Somente na segunda metade do século XIX, ao começar ser questionada a escravidão, surgiu pela pena dos abolicionistas uma outra história, mais crítica ao passado escravista. Mesmo assim, apesar de sua boa vontade, os abolicionistas não poderiam expressar adequadamente as opiniões dos explorados. E aqui não vai nenhum demérito a eles. Pois, foi através dos óculos desses escritores que começamos conhecer um pouco mais da evolução e vicissitudes de nossa sociedade.

Não quero dizer com isto que se os índios e os negros escravizados soubessem ler e escrever produziriam uma interpretação exata da sociedade na qual viviam. Eles ainda não tinham o instrumental teórico necessários para isso. Mas, com certeza, seus depoimentos nos permitiram ver a realidade por outros ângulos e acabar de montar o quebra-cabeça do que foi a nossa sociedade colonial e escravista. O olhar da senzala jamais será o mesmo da Casa Grande, mesmo que por ela pudesse ser fortemente influenciado. Este, inclusive, o erro daqueles que pretendem generalizar as conclusões de Gilberto Freyre na sua obra magna.

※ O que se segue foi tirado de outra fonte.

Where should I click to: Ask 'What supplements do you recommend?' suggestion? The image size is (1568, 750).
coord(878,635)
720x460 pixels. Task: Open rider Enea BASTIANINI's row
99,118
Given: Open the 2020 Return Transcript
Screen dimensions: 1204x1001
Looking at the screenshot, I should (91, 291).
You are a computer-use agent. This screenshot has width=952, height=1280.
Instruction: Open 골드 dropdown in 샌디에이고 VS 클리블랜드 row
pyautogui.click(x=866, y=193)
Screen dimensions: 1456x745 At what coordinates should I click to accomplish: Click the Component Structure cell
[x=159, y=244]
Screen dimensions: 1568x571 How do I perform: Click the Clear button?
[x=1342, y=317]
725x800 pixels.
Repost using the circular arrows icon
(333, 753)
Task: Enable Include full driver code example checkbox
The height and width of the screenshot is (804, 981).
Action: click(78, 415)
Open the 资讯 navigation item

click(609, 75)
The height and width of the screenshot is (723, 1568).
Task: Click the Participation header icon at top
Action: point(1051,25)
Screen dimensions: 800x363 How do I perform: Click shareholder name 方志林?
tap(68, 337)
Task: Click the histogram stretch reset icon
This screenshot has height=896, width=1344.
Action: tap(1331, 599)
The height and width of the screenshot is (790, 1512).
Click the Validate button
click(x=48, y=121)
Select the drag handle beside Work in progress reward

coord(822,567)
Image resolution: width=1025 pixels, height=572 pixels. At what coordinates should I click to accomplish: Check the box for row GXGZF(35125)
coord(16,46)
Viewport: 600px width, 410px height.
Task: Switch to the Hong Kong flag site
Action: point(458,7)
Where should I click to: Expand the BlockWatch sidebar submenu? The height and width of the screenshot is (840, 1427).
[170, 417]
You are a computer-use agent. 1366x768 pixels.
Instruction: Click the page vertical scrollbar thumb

Podemos dizer que somente com o advento do capitalismo e a formação de uma classe operária moderna, que sabia ler e escrever – podendo, assim, produzir seus próprios intelectuais orgânicos -, é que foi possível construir uma história mais coerente das classes exploradas. Apesar disso, por um bom tempo, esta nova história (socialista) tendeu a ser marginal, fora dos grandes circuitos, como as academias e o mercado editorial. Afinal, as idéias dominantes são sempre – ou quase sempre – as idéias das classes dominantes.

Somente tendo a consciência que a história é um espaço de luta de classes, os trabalhadores poderão se dedicar com mais afinco ao seu estudo e elaboração. O domínio da história e da dinâmica das sociedades em que vivem – como das experiências de resistência desenvolvidas por seus antepassados - os ajudará travar, de maneira mais conseqüente, as lutas do presente, avançando rumo ao socialismo.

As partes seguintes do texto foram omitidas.